When an old pathological pattern is seen in a new light, dare we trust our changing bodily feelings to accompany us in our search for veracity? Or do we back down from emotional turbulence and close our eyes for what might unfold? Dare we give that what we haven’t articulated yet the benefit of the doubt above what we tell ourselves and others? In my opinion this is a question that sooner or later pops up in every psychotherapy.

But what has that got to do with neuroscience, you might wonder. What has neuroscience got to offer us that we don’t know from psychoanalysis already? Why bother to take notice?

Though I don’t dismiss these questions, I refuse to wear an eye patch when neuroscience comes up with new discoveries on the workings of the mental apparatus. I would like to take a not-knowing stance  and reflect before closing a topic prematurely. Because we all have explicit and implicit models of the mind in our minds. Freud’s Body Ego for instance might well be envisioned as the infamous homunculus, laying upside down in the motor and somatosensory cortices. It was the Berlin 2015 congress of the International Neuropsychoanalysis Society where I learned about the multitude of neural body representations (instead of a single homunculus), each adding a vital aspect to the way that we experience the inside and outside of our bodies, and the skin-deep interface in between. The way that I think about the foundations of the Ego has become more versatile after that.

A purely intellectual base of psychoanalytic knowledge is an illusion. Therefor I am not afraid of psychoanalysis running the risk of being encapsulated by neuroscience. Imagination goes beyond neuroimaging. And what neuroscience can tell us about the process of imagining something, doesn’t diminish the value of psychoanalytic perspectives on subjectivity.

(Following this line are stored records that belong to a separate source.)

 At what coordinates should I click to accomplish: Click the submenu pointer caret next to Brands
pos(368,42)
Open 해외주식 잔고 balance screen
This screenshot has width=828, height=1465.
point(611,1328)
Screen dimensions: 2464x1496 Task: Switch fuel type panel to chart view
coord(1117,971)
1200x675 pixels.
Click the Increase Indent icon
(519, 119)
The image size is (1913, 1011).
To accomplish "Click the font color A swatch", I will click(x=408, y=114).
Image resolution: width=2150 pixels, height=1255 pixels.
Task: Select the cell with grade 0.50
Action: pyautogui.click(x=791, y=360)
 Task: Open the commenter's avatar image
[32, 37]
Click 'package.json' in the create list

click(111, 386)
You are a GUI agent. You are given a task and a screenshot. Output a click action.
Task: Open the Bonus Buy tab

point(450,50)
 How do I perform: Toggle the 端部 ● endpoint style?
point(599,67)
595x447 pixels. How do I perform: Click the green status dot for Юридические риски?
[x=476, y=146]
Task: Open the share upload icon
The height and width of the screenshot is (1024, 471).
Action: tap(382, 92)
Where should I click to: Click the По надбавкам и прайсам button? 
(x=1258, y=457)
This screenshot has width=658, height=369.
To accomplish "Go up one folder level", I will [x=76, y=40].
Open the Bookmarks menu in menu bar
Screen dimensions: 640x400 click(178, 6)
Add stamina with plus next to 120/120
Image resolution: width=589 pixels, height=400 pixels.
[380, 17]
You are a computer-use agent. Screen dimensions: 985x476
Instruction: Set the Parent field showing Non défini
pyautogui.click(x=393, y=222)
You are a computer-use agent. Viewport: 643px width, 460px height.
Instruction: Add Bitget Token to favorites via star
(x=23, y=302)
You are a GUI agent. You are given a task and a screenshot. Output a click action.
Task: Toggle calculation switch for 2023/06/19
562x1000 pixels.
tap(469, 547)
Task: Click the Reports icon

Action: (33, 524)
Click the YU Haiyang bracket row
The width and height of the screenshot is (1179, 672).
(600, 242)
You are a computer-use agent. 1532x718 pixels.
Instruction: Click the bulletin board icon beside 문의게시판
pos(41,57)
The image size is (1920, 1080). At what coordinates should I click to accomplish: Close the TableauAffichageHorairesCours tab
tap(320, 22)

The rubber hand illusion is an experimental setup that is widely used by neuroscientists to study the way in which awareness comes about of “this is me and that is not me”. In order to create this illusion, the participant’s real hand and a rubber hand are simultaneously stroked, while only the rubber hand is visible for the participant. After a certain amount of time seeing the rubber hand being stroked and feeling the real hand being stroked, participants get the illusory sensation that the rubber hand is their real own hand. In other words, that what we synchronously perceive through multiple sensory channels and what is connected to the body, is perceived as belonging to the body, as “me”. The experiment tweaks this process to create an illusion, but it seems to tell us something fundamental about the fragile process of the development of a sense of self.

Personally I needed the simultaneous occurrence of theoretical understanding and bodily felt experiences to get a firm grasp of psychoanalysis. I know where I come from and I won’t mistake neuroscience for my real professional hand. But I certainly want to learn more from people who are doing these kind of experiments. Thinking and dreaming about possible implications of new findings is challenging and enjoyable.

So I make a plea for synergy and play. Play as in an open encounter between psychoanalytic and neuroscientific perspectives on subjectivity, using intellectual acuity and imaginative liveliness. And play is work of course (as a child once said to Donald Winnicott). But play is also a primary emotional necessity. This view is also championed in the work of the late Jaak Panksepp, who studied the neural PLAY circuitry in all sorts of animals. I hope that the interdisciplinary debate (on subjectivity and other matters) can be such a playing field and a transitional space. And that this new topic “Focusing on…” can make a contribution.